Die Besatzung versicherte den Geflüchteten, sie in den nächsten sicheren Hafen zu bringen, wie es das Seerecht verlangt. Doch ein Flugzeug der europäischen Militäroperation EUNAVFOUR MED wies die Besatzung per Funk an, die Menschen stattdessen zurück nach Libyen zu bringen.
Als die Geflüchteten realisierten, dass sie nach Libyen gebracht werden, brach unter ihnen große Verzweiflung aus. Sie zeigten der Besatzung Narben der Foltern und Gewalt, die sie in Libyen erlebt hatten. Und einige drohten, eher ins Meer zu springen, als in das Land ihrer Peiniger zurückzukehren.
Es waren Abdalla, Amara und Kader, die die Situation beruhigen konnten. Auf Aufforderung des Ersten Offiziers übersetzte Amara zwischen Besatzung und Geflüchteten, Abdalla und Kader unterstützten ihn. Der Offizier und die Besatzung verstanden und es kehrte Ruhe ein. Wenige Kilometer vor der libyschen Küste drehte der Tanker erneut und brachte die erleichterten Menschen nach Malta.
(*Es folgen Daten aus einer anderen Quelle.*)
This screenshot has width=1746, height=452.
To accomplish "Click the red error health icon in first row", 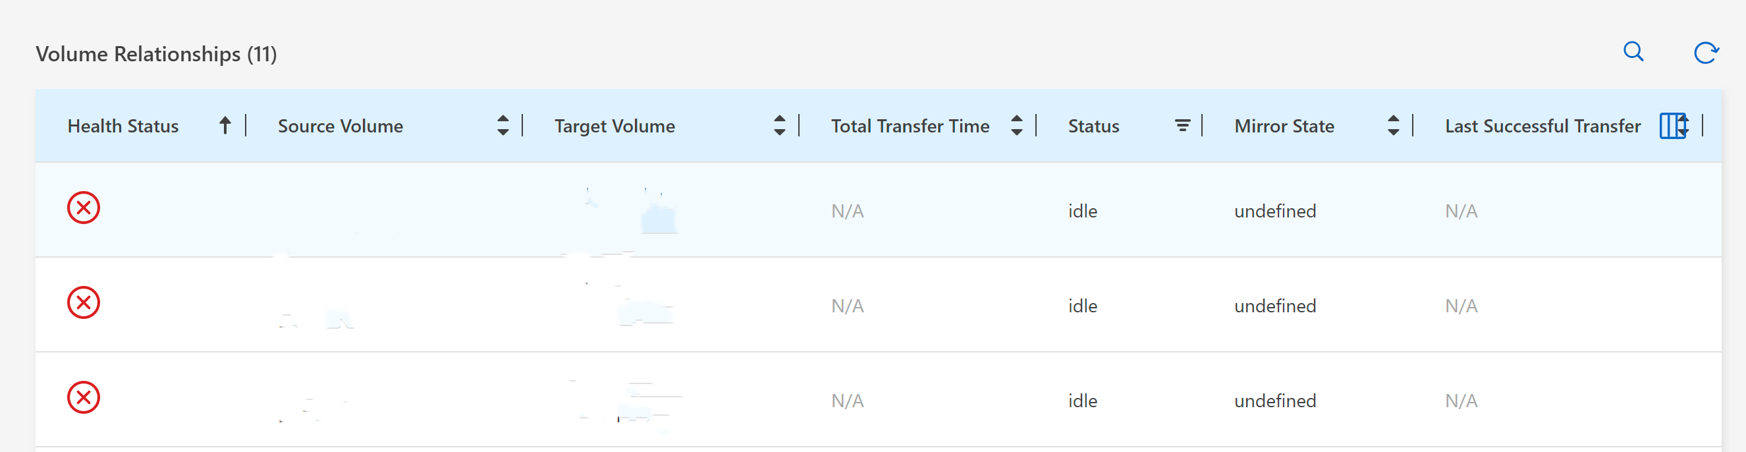I will click(x=83, y=208).
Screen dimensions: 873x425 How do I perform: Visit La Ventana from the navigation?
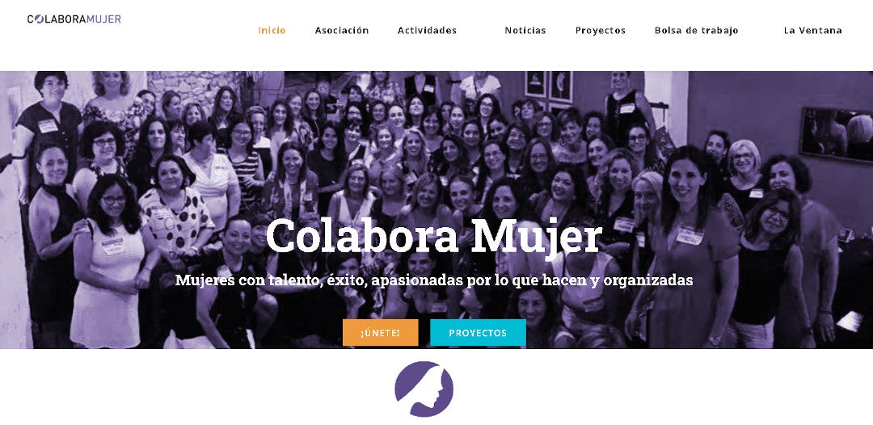pos(812,31)
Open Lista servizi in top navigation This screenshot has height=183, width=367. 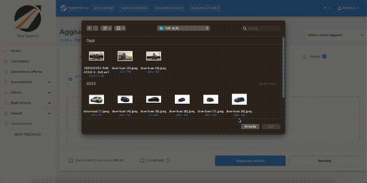click(x=103, y=8)
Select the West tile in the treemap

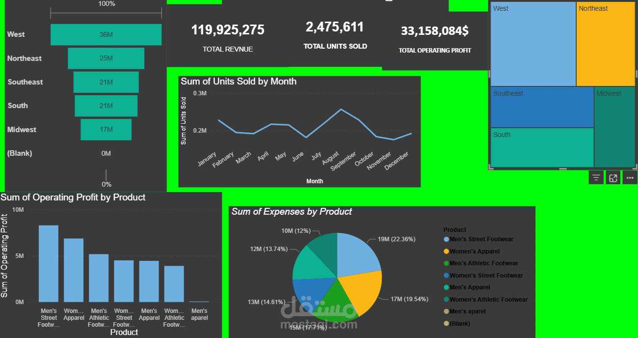(x=533, y=44)
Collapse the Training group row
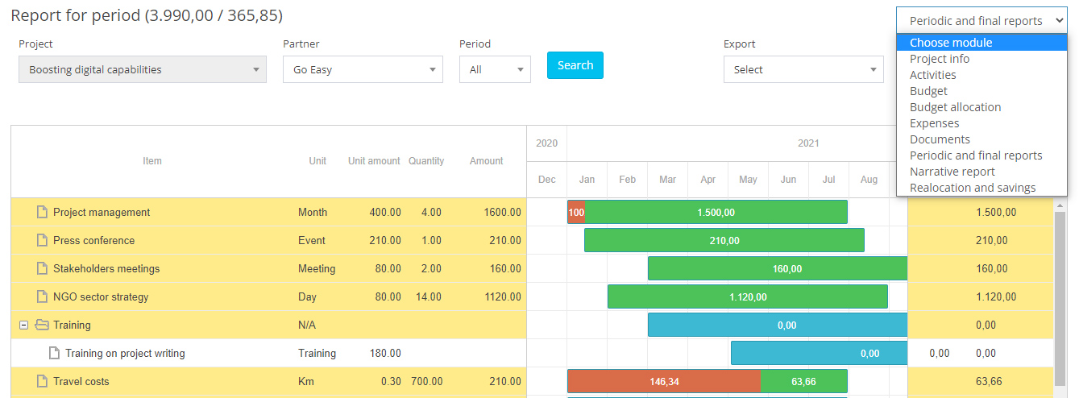Image resolution: width=1079 pixels, height=398 pixels. click(23, 325)
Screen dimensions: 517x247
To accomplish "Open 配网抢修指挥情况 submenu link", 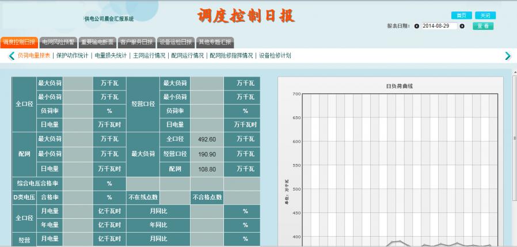I will click(231, 56).
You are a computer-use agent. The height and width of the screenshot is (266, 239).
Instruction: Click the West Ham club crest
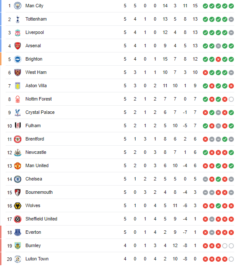[18, 73]
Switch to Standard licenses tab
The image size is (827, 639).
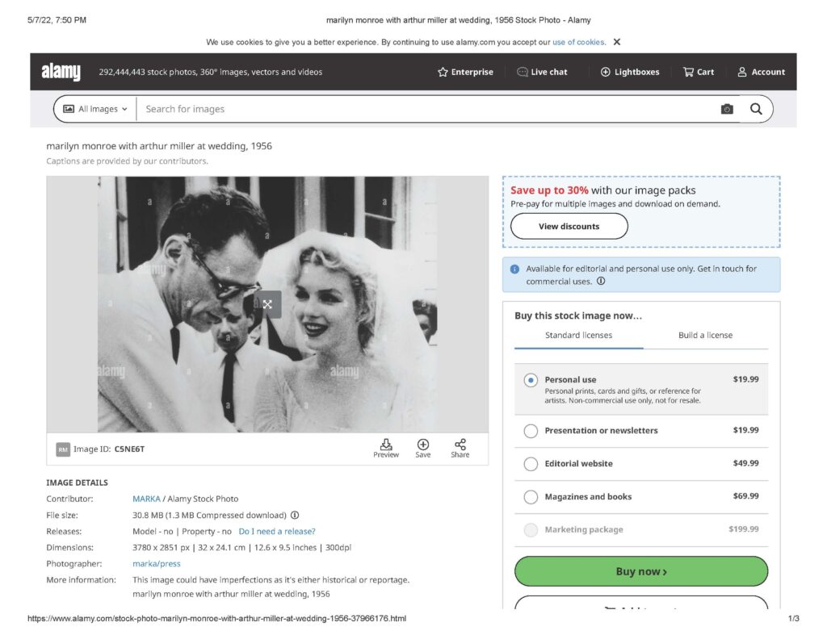[578, 336]
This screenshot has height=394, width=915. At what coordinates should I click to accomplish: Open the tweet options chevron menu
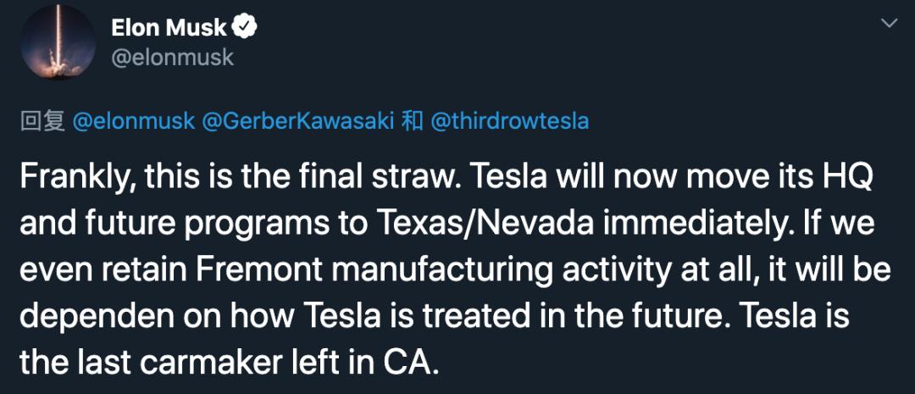point(890,24)
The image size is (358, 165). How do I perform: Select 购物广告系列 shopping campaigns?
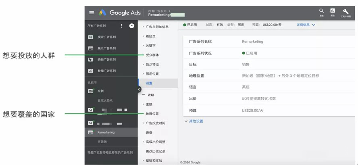(106, 60)
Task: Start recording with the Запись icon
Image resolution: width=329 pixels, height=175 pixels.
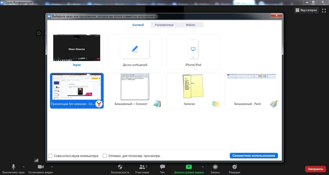Action: pyautogui.click(x=215, y=167)
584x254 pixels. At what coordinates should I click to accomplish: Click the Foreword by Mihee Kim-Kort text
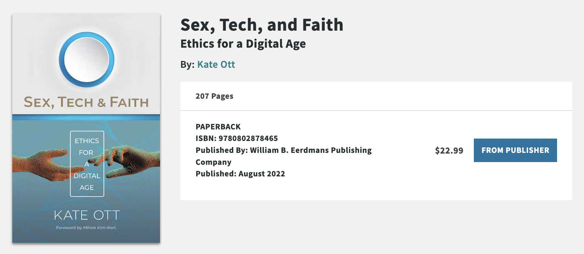(86, 227)
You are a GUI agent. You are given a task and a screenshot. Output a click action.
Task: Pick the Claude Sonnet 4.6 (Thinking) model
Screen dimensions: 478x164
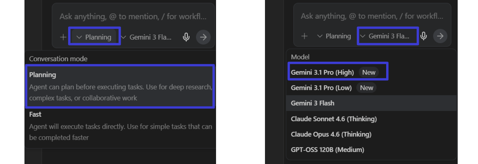(x=334, y=119)
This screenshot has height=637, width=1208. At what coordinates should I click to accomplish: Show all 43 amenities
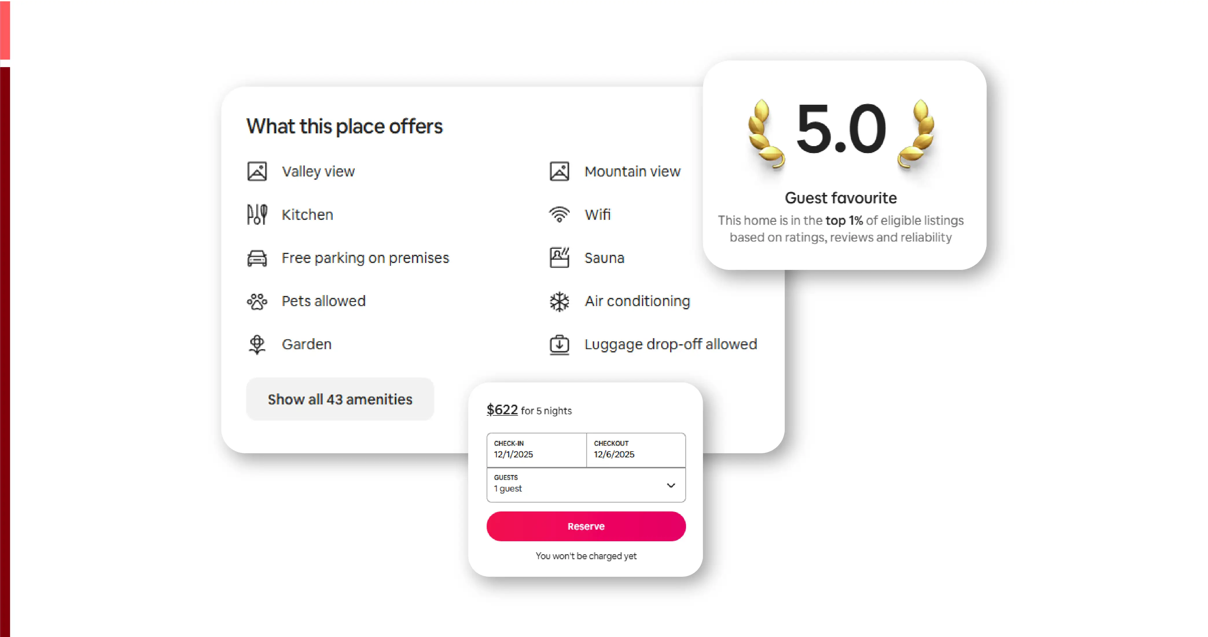(340, 399)
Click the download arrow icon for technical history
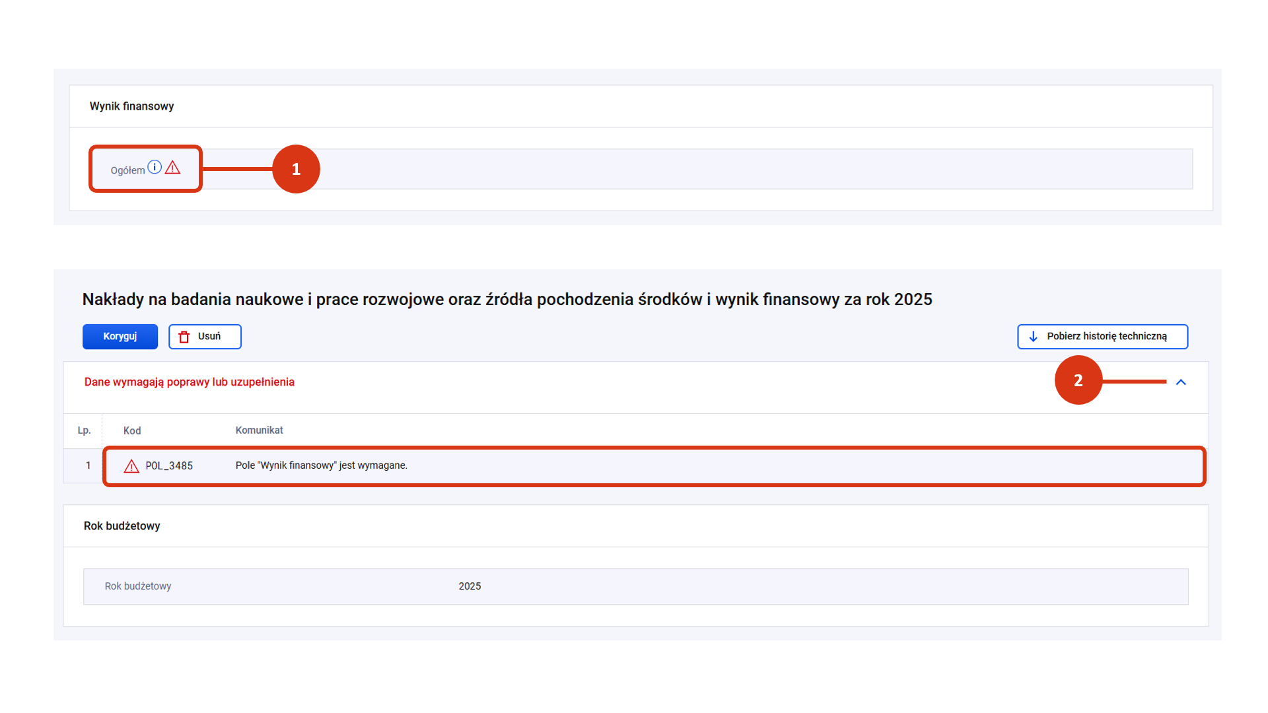Viewport: 1268px width, 713px height. pyautogui.click(x=1034, y=337)
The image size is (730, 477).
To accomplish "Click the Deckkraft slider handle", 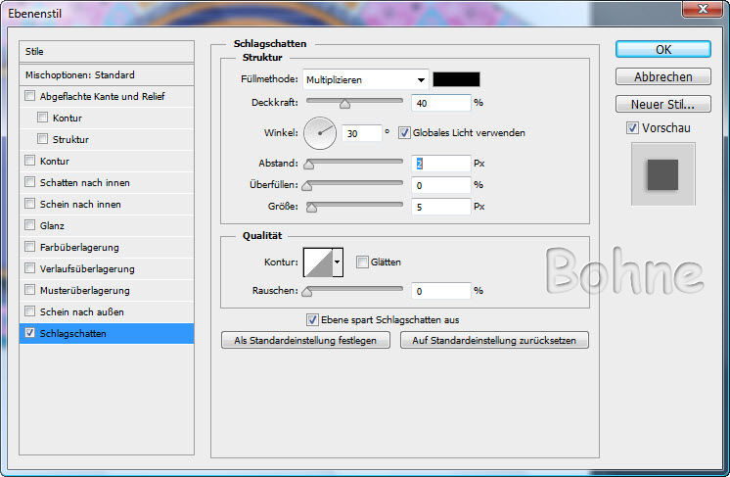I will [x=344, y=104].
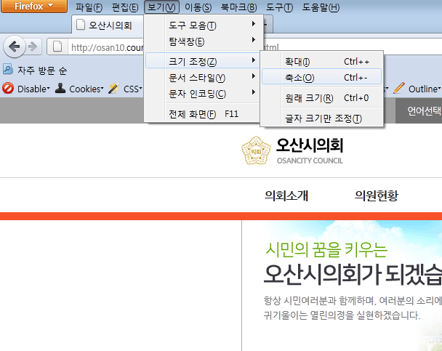Click the 오산시의회 council emblem logo

(256, 151)
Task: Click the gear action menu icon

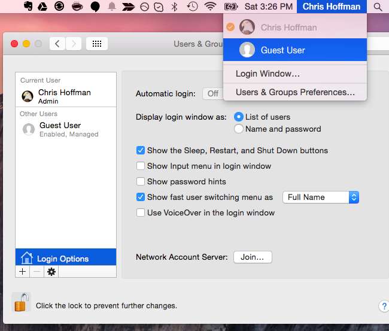Action: pos(51,272)
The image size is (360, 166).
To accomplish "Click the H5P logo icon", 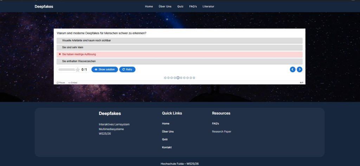I will [301, 82].
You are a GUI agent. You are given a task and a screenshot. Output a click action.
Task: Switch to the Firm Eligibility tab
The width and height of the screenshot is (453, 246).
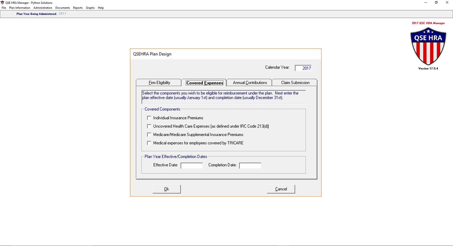coord(159,83)
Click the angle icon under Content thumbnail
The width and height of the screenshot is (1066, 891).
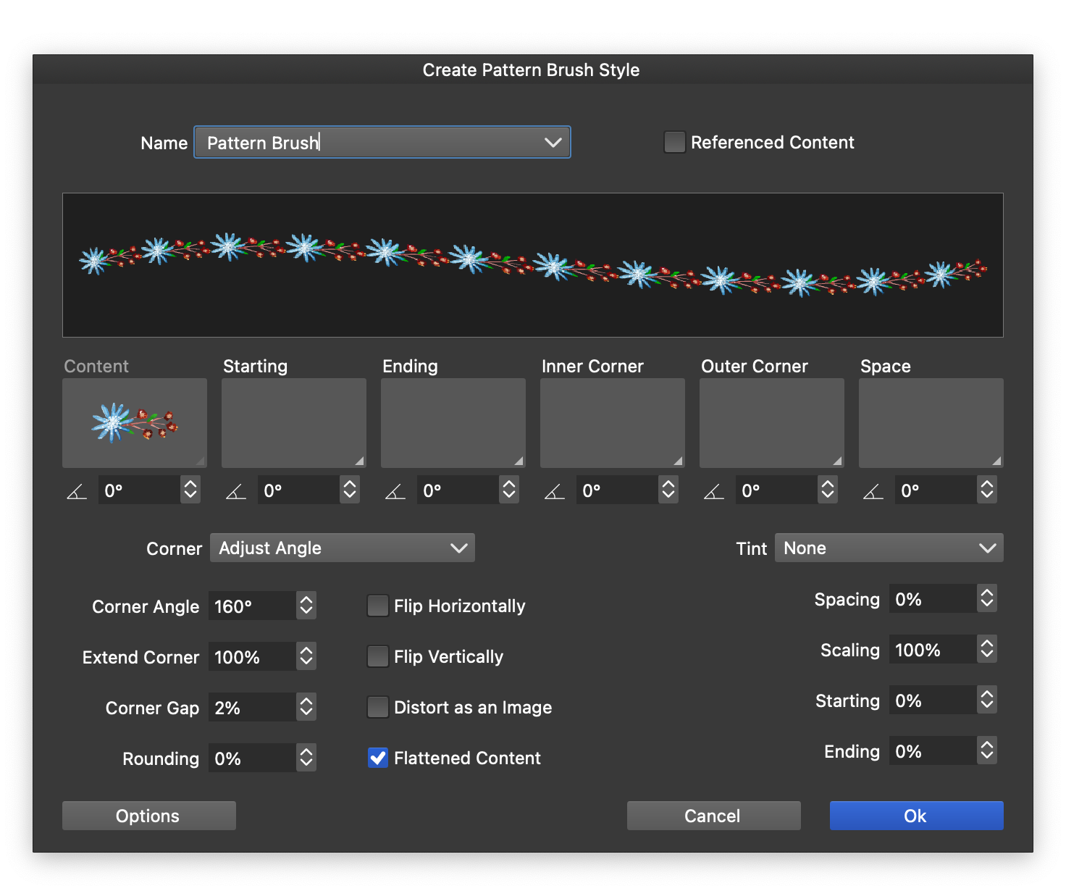(x=77, y=492)
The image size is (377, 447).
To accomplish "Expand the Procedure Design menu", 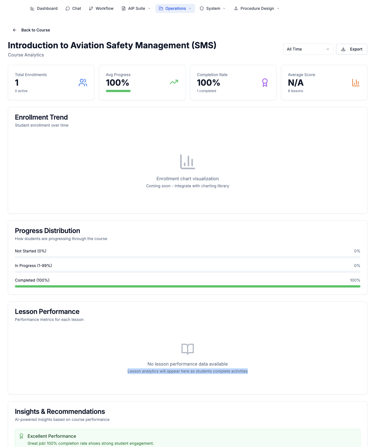I will click(257, 8).
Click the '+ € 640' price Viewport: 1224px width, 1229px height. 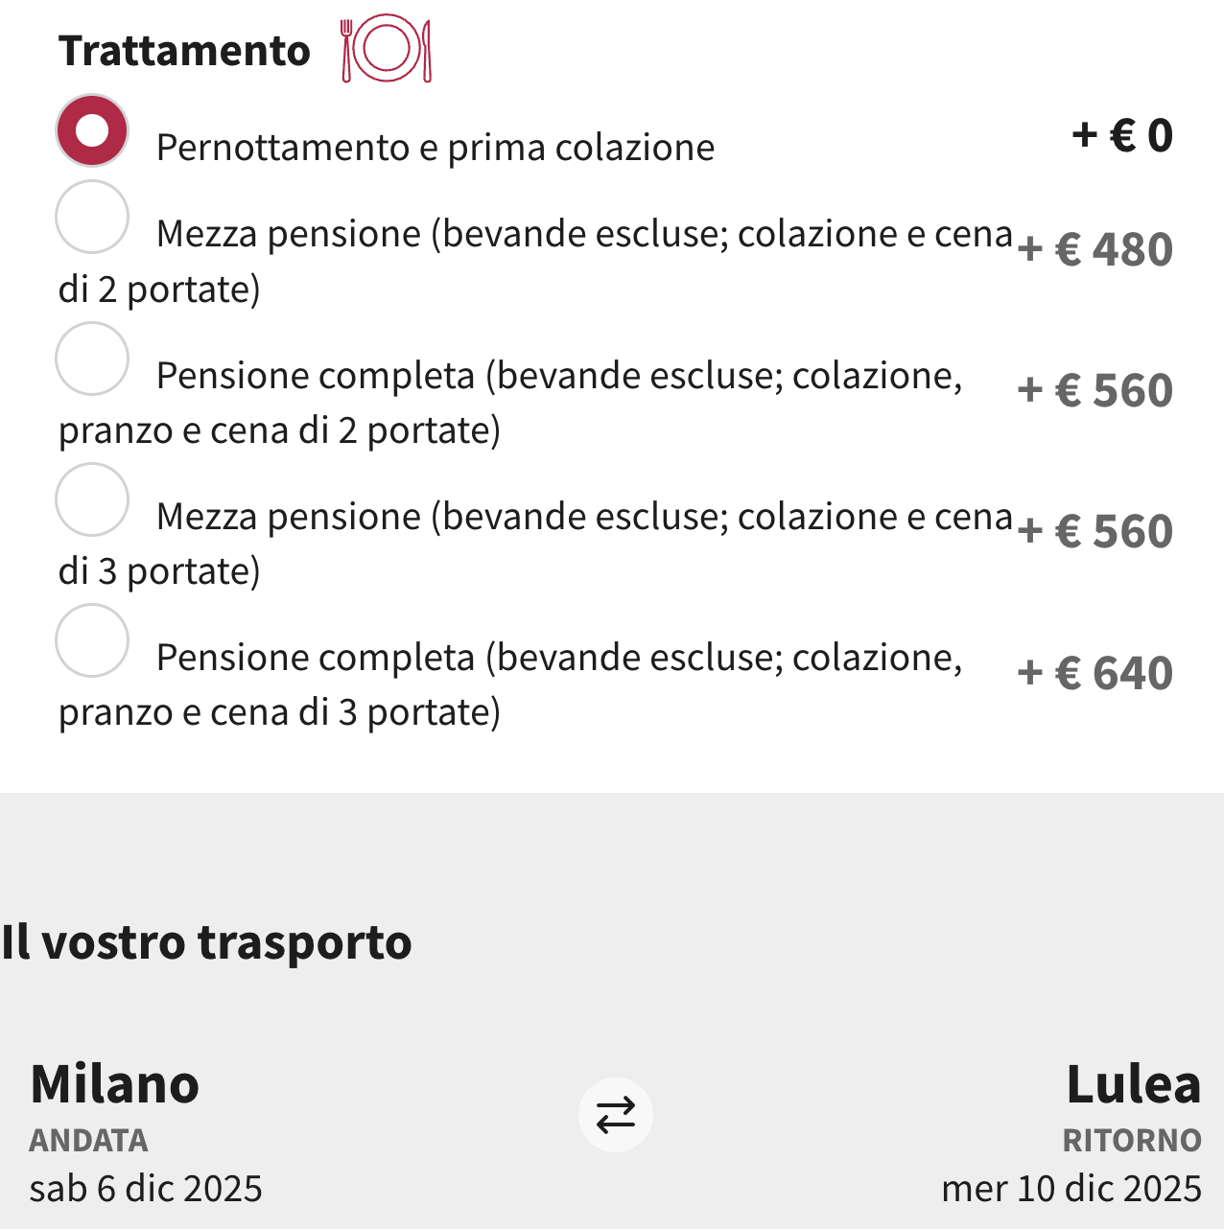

Die drei Jugendlichen im Alter von 15, 16 und 19 Jahren hatten durch ihre Übersetzungsleistung einen illegalen Pushback verhindert. Doch direkt nach ihrer Ankunft in Malta wurden sie festgenommen und als Piraten und Entführer diffamiert. Ihnen wurden zahlreiche Vergehen vorgeworfen, darunter die Bedrohung der Schiffsbesatzung, die Entführung des Schiffs und terroristische Handlungen, auf die lebenslange Haft steht. Fast acht Monate verbrachten die Hiblu 3 im Gefängnis, zunächst im Hochsicherheitstrakt eines Erwachsenen-Gefängnisses. Sie konnten nicht fassen, dass sie wirklich als Terroristen angesehen wurden.
Das Verfahren gegen die drei wird immer weiter verschleppt. Ein Urteil ist auch 5 Jahre nach ihrer Festnahme nicht in Sicht. Die Justiz scheint davor zurückzuschrecken, eine Grundsatzentscheidung über die Bedeutung des Rechts auf hoher Seetreffen zu müssen. So verbleibt der Fall im rechtlichen Limbo und den Jugendlichen werden Jahre ihres Lebens gestohlen.
Ein kleiner Trost ist die internationale Aufmerksamkeit, die den Prozess und das Schicksal den El Hiblu 3 begleitet. Seit 2019 setzen sich lokale und internationale Aktivist:innen und Netzwerke zusammen mit Abdalla, Amara und Kader für die Freiheit der drei jungen Männer ein. Im stetigen Dialog mobilisiert die "Free the El Hiblu 3 Kampagne", veranstaltete Konferenzen, publizierte mehrfach zu dem Fall und gewann Unterstützer:innen aus Politik, Kunst- und Kultur, aus Kirchen und Sport sowie anderen Bereichen des öffentlichem Leben.
Im April 2024 bekamen die drei jungen Männer von der, neu gegründeten, internationalen „Coalition for the El Hiblu 3“ einen Menschenrechtspreis für ihre mutige Rettung von 108 Menschenleben verliehen.